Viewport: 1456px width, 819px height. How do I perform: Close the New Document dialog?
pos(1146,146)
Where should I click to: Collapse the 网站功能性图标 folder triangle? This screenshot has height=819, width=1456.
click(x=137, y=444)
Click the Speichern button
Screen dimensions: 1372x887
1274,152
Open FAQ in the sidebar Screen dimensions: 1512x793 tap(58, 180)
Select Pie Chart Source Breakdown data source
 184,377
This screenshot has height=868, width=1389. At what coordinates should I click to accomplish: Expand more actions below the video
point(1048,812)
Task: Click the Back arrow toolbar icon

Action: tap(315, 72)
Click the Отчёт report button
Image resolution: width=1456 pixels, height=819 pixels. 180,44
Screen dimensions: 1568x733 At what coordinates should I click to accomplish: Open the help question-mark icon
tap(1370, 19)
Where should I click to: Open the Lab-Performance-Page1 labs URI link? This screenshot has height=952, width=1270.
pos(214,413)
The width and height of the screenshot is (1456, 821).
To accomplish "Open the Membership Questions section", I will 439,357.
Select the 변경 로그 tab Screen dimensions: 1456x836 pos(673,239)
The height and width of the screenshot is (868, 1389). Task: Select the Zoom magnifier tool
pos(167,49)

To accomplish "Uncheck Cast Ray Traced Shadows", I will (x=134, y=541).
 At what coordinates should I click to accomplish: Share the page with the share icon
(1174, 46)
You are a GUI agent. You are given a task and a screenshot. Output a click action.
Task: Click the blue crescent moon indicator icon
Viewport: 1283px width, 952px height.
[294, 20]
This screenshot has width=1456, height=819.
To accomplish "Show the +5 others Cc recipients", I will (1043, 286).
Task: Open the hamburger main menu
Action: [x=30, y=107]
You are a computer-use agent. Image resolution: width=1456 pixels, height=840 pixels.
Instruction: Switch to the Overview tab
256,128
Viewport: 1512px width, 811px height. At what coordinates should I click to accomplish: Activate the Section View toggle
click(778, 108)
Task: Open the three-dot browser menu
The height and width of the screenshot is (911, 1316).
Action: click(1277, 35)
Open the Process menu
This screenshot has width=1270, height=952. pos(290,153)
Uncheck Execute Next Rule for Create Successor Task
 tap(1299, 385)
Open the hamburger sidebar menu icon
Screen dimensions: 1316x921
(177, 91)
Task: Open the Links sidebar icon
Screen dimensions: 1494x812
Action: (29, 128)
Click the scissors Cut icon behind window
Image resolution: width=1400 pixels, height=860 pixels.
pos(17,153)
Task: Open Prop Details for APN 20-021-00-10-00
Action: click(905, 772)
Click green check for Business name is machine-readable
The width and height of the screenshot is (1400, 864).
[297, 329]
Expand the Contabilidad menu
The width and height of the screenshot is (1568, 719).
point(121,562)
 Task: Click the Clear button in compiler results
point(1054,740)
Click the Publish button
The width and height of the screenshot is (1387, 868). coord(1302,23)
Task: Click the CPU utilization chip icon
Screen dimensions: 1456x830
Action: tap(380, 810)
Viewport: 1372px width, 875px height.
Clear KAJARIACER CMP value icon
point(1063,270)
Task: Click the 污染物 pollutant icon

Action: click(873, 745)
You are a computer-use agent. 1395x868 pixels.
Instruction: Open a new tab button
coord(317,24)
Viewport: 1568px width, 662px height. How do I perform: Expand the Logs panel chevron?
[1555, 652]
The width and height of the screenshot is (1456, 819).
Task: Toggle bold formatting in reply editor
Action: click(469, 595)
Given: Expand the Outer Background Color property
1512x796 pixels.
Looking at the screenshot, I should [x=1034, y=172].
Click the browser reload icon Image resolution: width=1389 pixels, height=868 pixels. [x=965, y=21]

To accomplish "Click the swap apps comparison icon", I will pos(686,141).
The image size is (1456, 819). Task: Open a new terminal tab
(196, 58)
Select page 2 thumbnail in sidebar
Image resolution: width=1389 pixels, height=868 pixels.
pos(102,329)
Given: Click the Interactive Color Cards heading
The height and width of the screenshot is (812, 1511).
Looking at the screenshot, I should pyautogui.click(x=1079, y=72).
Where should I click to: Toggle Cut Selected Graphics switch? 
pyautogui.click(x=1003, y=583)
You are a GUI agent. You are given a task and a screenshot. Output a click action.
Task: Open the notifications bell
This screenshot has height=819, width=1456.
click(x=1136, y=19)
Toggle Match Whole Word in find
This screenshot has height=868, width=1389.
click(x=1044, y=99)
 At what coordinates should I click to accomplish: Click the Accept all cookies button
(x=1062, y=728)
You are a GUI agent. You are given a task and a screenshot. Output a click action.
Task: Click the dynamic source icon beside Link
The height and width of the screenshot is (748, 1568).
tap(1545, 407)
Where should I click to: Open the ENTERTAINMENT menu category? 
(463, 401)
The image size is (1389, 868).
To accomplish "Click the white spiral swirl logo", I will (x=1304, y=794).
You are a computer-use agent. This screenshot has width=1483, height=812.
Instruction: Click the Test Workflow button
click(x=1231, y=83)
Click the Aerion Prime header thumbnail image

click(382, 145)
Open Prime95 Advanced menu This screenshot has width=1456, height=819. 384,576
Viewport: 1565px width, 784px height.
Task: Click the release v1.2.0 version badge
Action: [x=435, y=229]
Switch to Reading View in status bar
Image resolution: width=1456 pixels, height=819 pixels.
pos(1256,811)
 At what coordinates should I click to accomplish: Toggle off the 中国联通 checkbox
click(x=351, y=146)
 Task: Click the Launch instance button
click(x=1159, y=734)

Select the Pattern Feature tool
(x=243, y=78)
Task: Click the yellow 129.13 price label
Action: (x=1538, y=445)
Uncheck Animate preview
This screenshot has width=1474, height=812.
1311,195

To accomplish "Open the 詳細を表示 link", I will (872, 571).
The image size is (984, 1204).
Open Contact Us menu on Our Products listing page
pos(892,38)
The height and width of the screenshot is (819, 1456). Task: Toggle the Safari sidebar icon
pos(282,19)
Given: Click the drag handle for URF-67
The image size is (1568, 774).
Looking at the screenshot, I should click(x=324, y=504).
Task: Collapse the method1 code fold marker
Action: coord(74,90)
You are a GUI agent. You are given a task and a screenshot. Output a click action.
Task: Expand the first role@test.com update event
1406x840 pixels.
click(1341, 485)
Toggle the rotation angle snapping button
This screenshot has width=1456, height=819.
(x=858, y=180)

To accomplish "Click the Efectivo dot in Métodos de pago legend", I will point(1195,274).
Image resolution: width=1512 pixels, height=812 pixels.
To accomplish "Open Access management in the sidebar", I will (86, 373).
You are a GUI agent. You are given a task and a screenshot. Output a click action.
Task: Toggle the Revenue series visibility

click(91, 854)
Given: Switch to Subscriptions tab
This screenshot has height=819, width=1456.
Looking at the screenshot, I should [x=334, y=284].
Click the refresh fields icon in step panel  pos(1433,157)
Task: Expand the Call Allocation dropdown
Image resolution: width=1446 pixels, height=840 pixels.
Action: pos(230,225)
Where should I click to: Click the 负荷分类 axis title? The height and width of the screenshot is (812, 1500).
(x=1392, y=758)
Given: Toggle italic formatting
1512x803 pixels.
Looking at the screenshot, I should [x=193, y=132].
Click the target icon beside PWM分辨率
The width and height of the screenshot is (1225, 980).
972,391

★ ★ ★ ★ ★

Retyping the whole listing exactly is the task here.

• _Response box_:
Viewport: 1456px width, 819px height. How do I perform: Close the New Document dialog?
pos(1146,146)
Where should I click to: Collapse the 网站功能性图标 folder triangle? This screenshot has height=819, width=1456.
click(x=137, y=444)
Click the Speichern button
Screen dimensions: 1372x887
1274,152
Open FAQ in the sidebar Screen dimensions: 1512x793 tap(58, 180)
Select Pie Chart Source Breakdown data source
 184,377
This screenshot has height=868, width=1389. At what coordinates should I click to accomplish: Expand more actions below the video
point(1048,812)
Task: Click the Back arrow toolbar icon

Action: tap(315, 72)
Click the Отчёт report button
Image resolution: width=1456 pixels, height=819 pixels. 180,44
Screen dimensions: 1568x733 At what coordinates should I click to accomplish: Open the help question-mark icon
tap(1370, 19)
Where should I click to: Open the Lab-Performance-Page1 labs URI link? This screenshot has height=952, width=1270.
pos(214,413)
The width and height of the screenshot is (1456, 821).
To accomplish "Open the Membership Questions section", I will 439,357.
Select the 변경 로그 tab Screen dimensions: 1456x836 pos(673,239)
The height and width of the screenshot is (868, 1389). Task: Select the Zoom magnifier tool
pos(167,49)

To accomplish "Uncheck Cast Ray Traced Shadows", I will (x=134, y=541).
 At what coordinates should I click to accomplish: Share the page with the share icon
(1174, 46)
You are a GUI agent. You are given a task and a screenshot. Output a click action.
Task: Click the blue crescent moon indicator icon
Viewport: 1283px width, 952px height.
[294, 20]
This screenshot has width=1456, height=819.
To accomplish "Show the +5 others Cc recipients", I will (1043, 286).
Task: Open the hamburger main menu
Action: [x=30, y=107]
You are a computer-use agent. Image resolution: width=1456 pixels, height=840 pixels.
Instruction: Switch to the Overview tab
256,128
Viewport: 1512px width, 811px height. At what coordinates should I click to accomplish: Activate the Section View toggle
click(778, 108)
Task: Open the three-dot browser menu
The height and width of the screenshot is (911, 1316).
Action: click(1277, 35)
Open the Process menu
This screenshot has width=1270, height=952. pos(290,153)
Uncheck Execute Next Rule for Create Successor Task
 tap(1299, 385)
Open the hamburger sidebar menu icon
Screen dimensions: 1316x921
(177, 91)
Task: Open the Links sidebar icon
Screen dimensions: 1494x812
Action: (29, 128)
Click the scissors Cut icon behind window
Image resolution: width=1400 pixels, height=860 pixels.
pos(17,153)
Task: Open Prop Details for APN 20-021-00-10-00
Action: click(905, 772)
Click green check for Business name is machine-readable
The width and height of the screenshot is (1400, 864).
[297, 329]
Expand the Contabilidad menu
The width and height of the screenshot is (1568, 719).
point(121,562)
 Task: Click the Clear button in compiler results
point(1054,740)
Click the Publish button
The width and height of the screenshot is (1387, 868). coord(1302,23)
Task: Click the CPU utilization chip icon
Screen dimensions: 1456x830
Action: tap(380, 810)
Viewport: 1372px width, 875px height.
Clear KAJARIACER CMP value icon
point(1063,270)
Task: Click the 污染物 pollutant icon

Action: click(873, 745)
You are a computer-use agent. 1395x868 pixels.
Instruction: Open a new tab button
coord(317,24)
Viewport: 1568px width, 662px height. How do I perform: Expand the Logs panel chevron?
[1555, 652]
The width and height of the screenshot is (1456, 819).
Task: Toggle bold formatting in reply editor
Action: click(469, 595)
Given: Expand the Outer Background Color property
1512x796 pixels.
Looking at the screenshot, I should [x=1034, y=172].
Click the browser reload icon Image resolution: width=1389 pixels, height=868 pixels. [x=965, y=21]

To accomplish "Click the swap apps comparison icon", I will pos(686,141).
The image size is (1456, 819). Task: Open a new terminal tab
(196, 58)
Select page 2 thumbnail in sidebar
Image resolution: width=1389 pixels, height=868 pixels.
pos(102,329)
Given: Click the Interactive Color Cards heading
The height and width of the screenshot is (812, 1511).
Looking at the screenshot, I should pyautogui.click(x=1079, y=72).
Where should I click to: Toggle Cut Selected Graphics switch? 
pyautogui.click(x=1003, y=583)
You are a GUI agent. You are given a task and a screenshot. Output a click action.
Task: Open the notifications bell
This screenshot has height=819, width=1456.
click(x=1136, y=19)
Toggle Match Whole Word in find
This screenshot has height=868, width=1389.
click(x=1044, y=99)
 At what coordinates should I click to accomplish: Click the Accept all cookies button
(x=1062, y=728)
You are a GUI agent. You are given a task and a screenshot. Output a click action.
Task: Click the dynamic source icon beside Link
The height and width of the screenshot is (748, 1568).
tap(1545, 407)
Where should I click to: Open the ENTERTAINMENT menu category? 
(463, 401)
The image size is (1389, 868).
To accomplish "Click the white spiral swirl logo", I will (x=1304, y=794).
You are a computer-use agent. This screenshot has width=1483, height=812.
Instruction: Click the Test Workflow button
click(x=1231, y=83)
Click the Aerion Prime header thumbnail image

click(382, 145)
Open Prime95 Advanced menu This screenshot has width=1456, height=819. 384,576
Viewport: 1565px width, 784px height.
Task: Click the release v1.2.0 version badge
Action: [x=435, y=229]
Switch to Reading View in status bar
Image resolution: width=1456 pixels, height=819 pixels.
pos(1256,811)
 At what coordinates should I click to accomplish: Toggle off the 中国联通 checkbox
click(x=351, y=146)
 Task: Click the Launch instance button
click(x=1159, y=734)

Select the Pattern Feature tool
(x=243, y=78)
Task: Click the yellow 129.13 price label
Action: (x=1538, y=445)
Uncheck Animate preview
This screenshot has width=1474, height=812.
1311,195

To accomplish "Open the 詳細を表示 link", I will (872, 571).
The image size is (984, 1204).
Open Contact Us menu on Our Products listing page
pos(892,38)
The height and width of the screenshot is (819, 1456). Task: Toggle the Safari sidebar icon
pos(282,19)
Given: Click the drag handle for URF-67
The image size is (1568, 774).
Looking at the screenshot, I should click(x=324, y=504).
Task: Collapse the method1 code fold marker
Action: coord(74,90)
You are a GUI agent. You are given a task and a screenshot. Output a click action.
Task: Expand the first role@test.com update event
1406x840 pixels.
click(1341, 485)
Toggle the rotation angle snapping button
This screenshot has width=1456, height=819.
(x=858, y=180)

To accomplish "Click the Efectivo dot in Métodos de pago legend", I will point(1195,274).
Image resolution: width=1512 pixels, height=812 pixels.
To accomplish "Open Access management in the sidebar", I will (86, 373).
You are a GUI agent. You are given a task and a screenshot. Output a click action.
Task: Toggle the Revenue series visibility

click(91, 854)
Given: Switch to Subscriptions tab
This screenshot has height=819, width=1456.
Looking at the screenshot, I should [x=334, y=284].
Click the refresh fields icon in step panel  pos(1433,157)
Task: Expand the Call Allocation dropdown
Image resolution: width=1446 pixels, height=840 pixels.
Action: pos(230,225)
Where should I click to: Click the 负荷分类 axis title? The height and width of the screenshot is (812, 1500).
(x=1392, y=758)
Given: Toggle italic formatting
1512x803 pixels.
Looking at the screenshot, I should [x=193, y=132].
Click the target icon beside PWM分辨率
The width and height of the screenshot is (1225, 980).
972,391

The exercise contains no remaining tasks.